Smoothing out AI’s rough edges
Follow the usual AI suspects on X—Andrew Ng, Paige Bailey, Demis Hassabis, Thom Wolf, Santiago Valdarrama, etc.—and you start to discern patterns in emerging AI challenges and how developers are solving them. Right now, these prominent practitioners expose at least two forces confronting developers: amazing capability gains beset by the all-too-familiar (and stubborn) software problems. Models keep getting smarter; apps keep breaking in the same places. The gap between demo and durable product remains the place where most engineering happens.
How are development teams breaking the impasse? By getting back to basics.
Things (agents) fall apart
Andrew Ng has been pounding on a point many builders have learned through hard experience: “When data agents fail, they often fail silently—giving confident-sounding answers that are wrong, and it can be hard to figure out what caused the failure.” He emphasizes systematic evaluation and observability for each step an agent takes, not just end-to-end accuracy. We may like the term “vibe coding,“ but smart developers are forcing the rigor of unit tests, traces, and health checks for agent plans, tools, and memory.
In other words, they’re treating agents like distributed systems. You instrument every step with OpenTelemetry, you keep small “golden“ data sets for repeatable evals, and you run regressions on plans and tools the same way you do for APIs. This becomes critical as we move beyond toy apps and start architecting agentic systems, where Ng notes that agents themselves are being used to write and run tests to keep other agents honest. It’s meta, but it works when the test harness is treated like real software: versioned, reviewed, and measured.
Santiago Valdarrama echoes the same caution, sometimes suggesting a massive step back. His guidance is refreshingly unglamorous: Resist the urge to turn everything into an agent. Although it can be “really tempting to add complexity for no reason,“ it pays to sidestep that temptation. If a plain function will do, use a plain function because, as he says, “regular functions almost always win.“
Fix the data, not just the model
Before you even think about tweaking your model, you need to fix retrieval. As Ng suggests, most “bad answers“ from RAG (retrieval-augmented generation) systems are self-inflicted—the result of sloppy chunking, missing metadata, or a disorganized knowledge base. It’s not a model problem; it‘s a data problem.
The teams that win treat knowledge as a product. They build structured corpora, sometimes using agents to lift entities and relations into a lightweight graph. They grade their RAG systems like a search engine: on freshness, coverage, and hit rate against a golden set of questions. Chunking isn’t just a library default; it’s an interface that needs to be designed with named hierarchies, titles, and stable IDs.
And don’t forget JSON. Teams are increasingly moving from “free-text and pray“ to schema-first prompts with strict validators at the boundary. It feels boring until your parsers stop breaking and your tools stop misfiring. Constrained output turns LLMs from chatty interns into services that can safely call other services.
Put coding copilots on guardrails
OpenAI’s latest push around GPT-5-Codex is less “autocomplete“ and more a matter of AI “robots“ that read your repo, point out mistakes, and open a pull request, suggests OpenAI’s cofounder Greg Brockman. On that note, he has been highlighting automatic code review in the Codex CLI, with successful runs even when pointed at the “wrong“ repo (it found its way), and general availability of GPT-5-Codex in the Responses API. That’s a new level of repo-aware competence.

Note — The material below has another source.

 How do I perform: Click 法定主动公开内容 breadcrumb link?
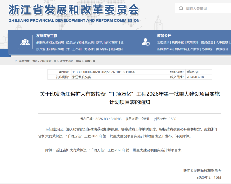pos(71,61)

It’s not without complications, though, and there’s a risk of too much delegation. As Valdarrama quips, “letting AI write all of my code is like paying a sommelier to drink all of my wine.” In other words, use the machine to accelerate code you’d be willing to own; don’t outsource judgment. In practice, this means developers must tighten the loop between AI-suggested diffs and their CI (continuous integration) and enforce tests on any AI-generated changes, blocking merges on red builds (something I wrote about recently).
All of this points to yet another reminder that we’re nowhere near hitting autopilot mode with genAI. For example, Google’s DeepMind has been showcasing stronger, long-horizon “thinking“ with Gemini 2.5 Deep Think. That matters for developers who need models to chain through multistep logic without constant babysitting. But it doesn’t erase the reliability gap between a leaderboard and your uptime service-level objective.

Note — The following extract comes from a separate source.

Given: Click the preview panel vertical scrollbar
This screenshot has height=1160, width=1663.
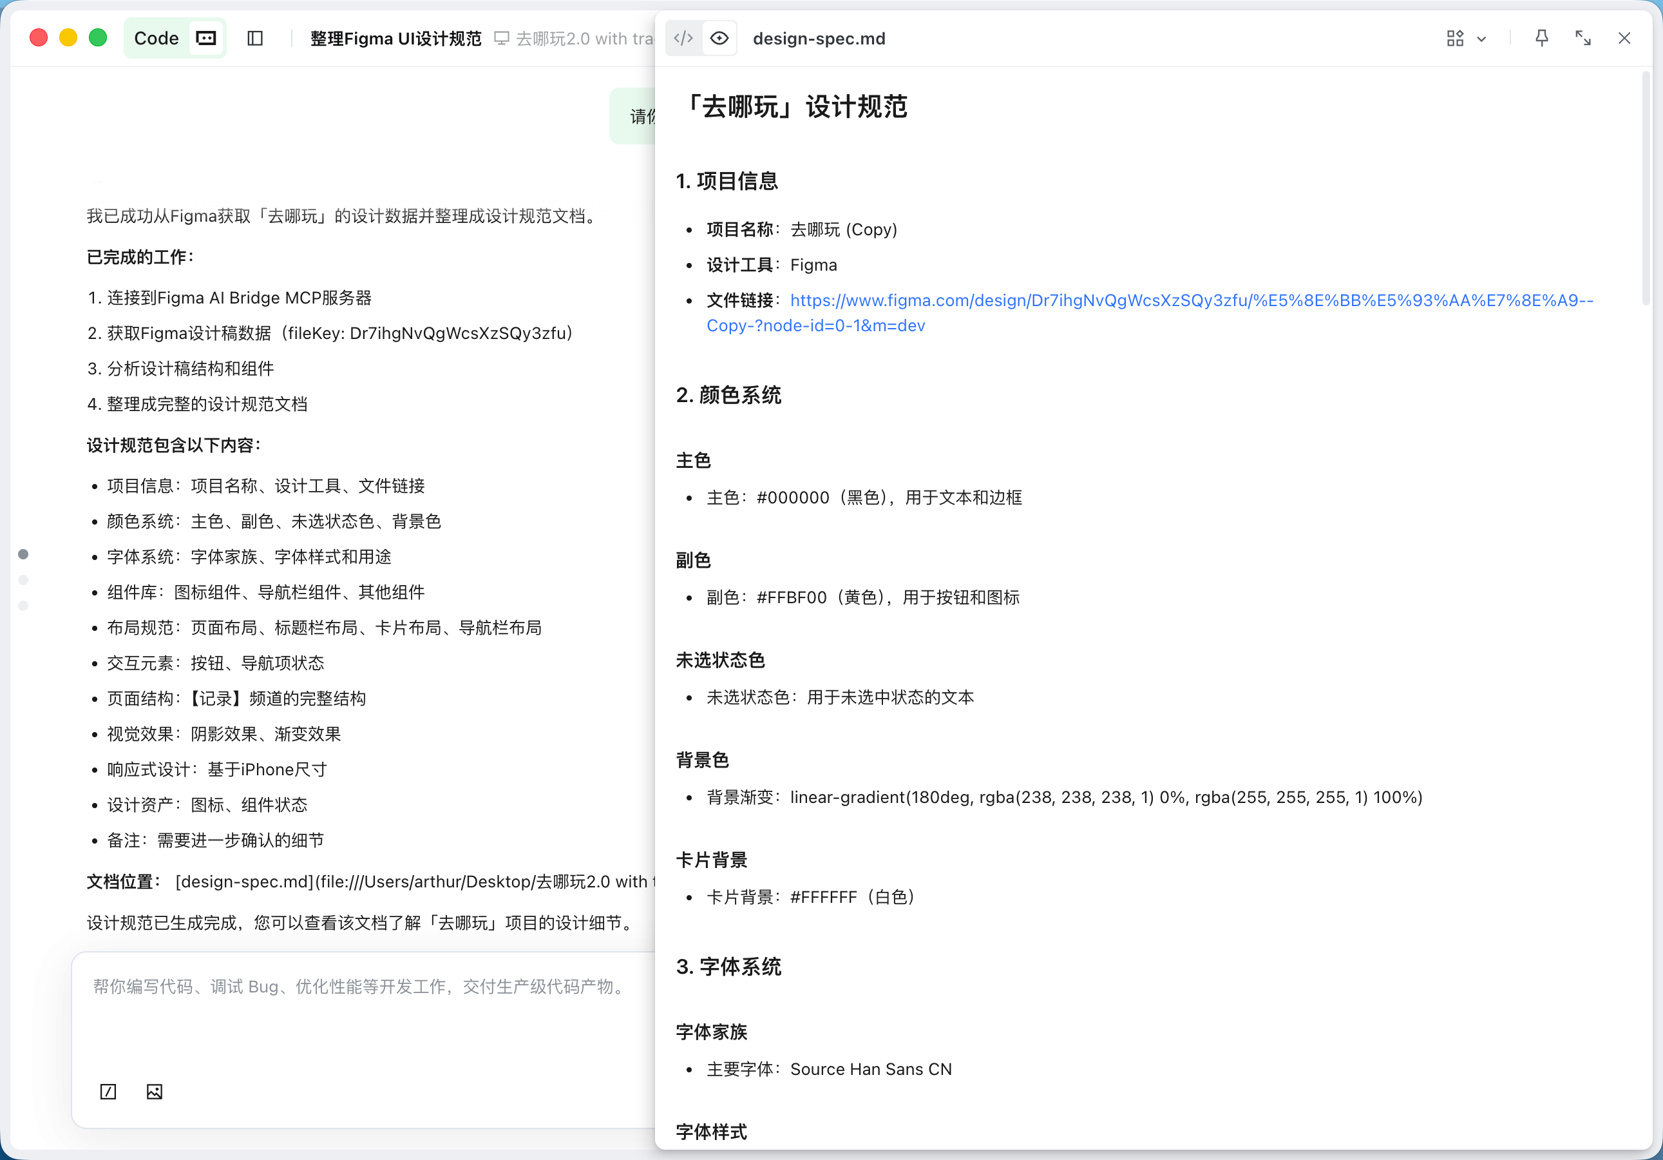Looking at the screenshot, I should [1646, 188].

All that advice is good for code, but there’s also a budget equation involved, as Tomasz Tunguz has argued. It’s easy to forget, but the meter is always running on API calls to frontier models, and a feature that seems brilliant in a demo can become a financial black hole at scale. At the same time, latency-sensitive applications can‘t wait for a slow, expensive model like GPT-4 to generate a simple response.
This has given rise to a new class of AI engineering focused on cost-performance optimization. The smartest teams are treating this as a first-class architectural concern, not an afterthought. They‘re building intelligent routers or “model cascades“ that send simple queries to cheaper, faster models (like Haiku or Gemini Flash), and they’re reserving the expensive, high-horsepower models for complex reasoning tasks. This approach requires robust classification of user intent upfront—a classic engineering problem now applied to LLM orchestration. Furthermore, teams are moving beyond basic Redis for caching. The new frontier is semantic caching, where systems cache the meaning of a prompt‘s response, not just the exact text, allowing them to serve a cached result for semantically similar future queries. This turns cost optimization into a core, disciplined practice.
A supermassive black hole: Security
And then there’s security, which in the age of generative AI has taken on a surreal new dimension. The same guardrails we put on AI-generated code must be applied to user input, because every prompt should be treated as potentially hostile.
We‘re not just talking about traditional vulnerabilities. We‘re talking about prompt injection, where a malicious user tricks an LLM into ignoring its instructions and executing hidden commands. This isn’t a theoretical risk; it‘s happening, and developers are now grappling with the OWASP Top 10 for Large Language Model Applications.
The solutions are a blend of old and new security hygiene. It means rigorously sandboxing the tools an agent can use, ensuring minimum privilege. It means implementing strict output validation and, more importantly, intent validation before executing any LLM-generated commands. This isn‘t just about sanitizing strings anymore; it‘s about building a perimeter around the model‘s powerful but dangerously pliable reasoning.
Standardization on its way?
One of the quieter wins of the past year has been the continued march of Model Context Protocol and others toward becoming a standard way to expose tools and data to models. MCP isn’t sexy, but that‘s what makes it so useful. It promises common interfaces with fewer glue scripts. In an industry where everything changes daily, the fact that MCP has stuck around for more than a year without being superseded is a quiet feat.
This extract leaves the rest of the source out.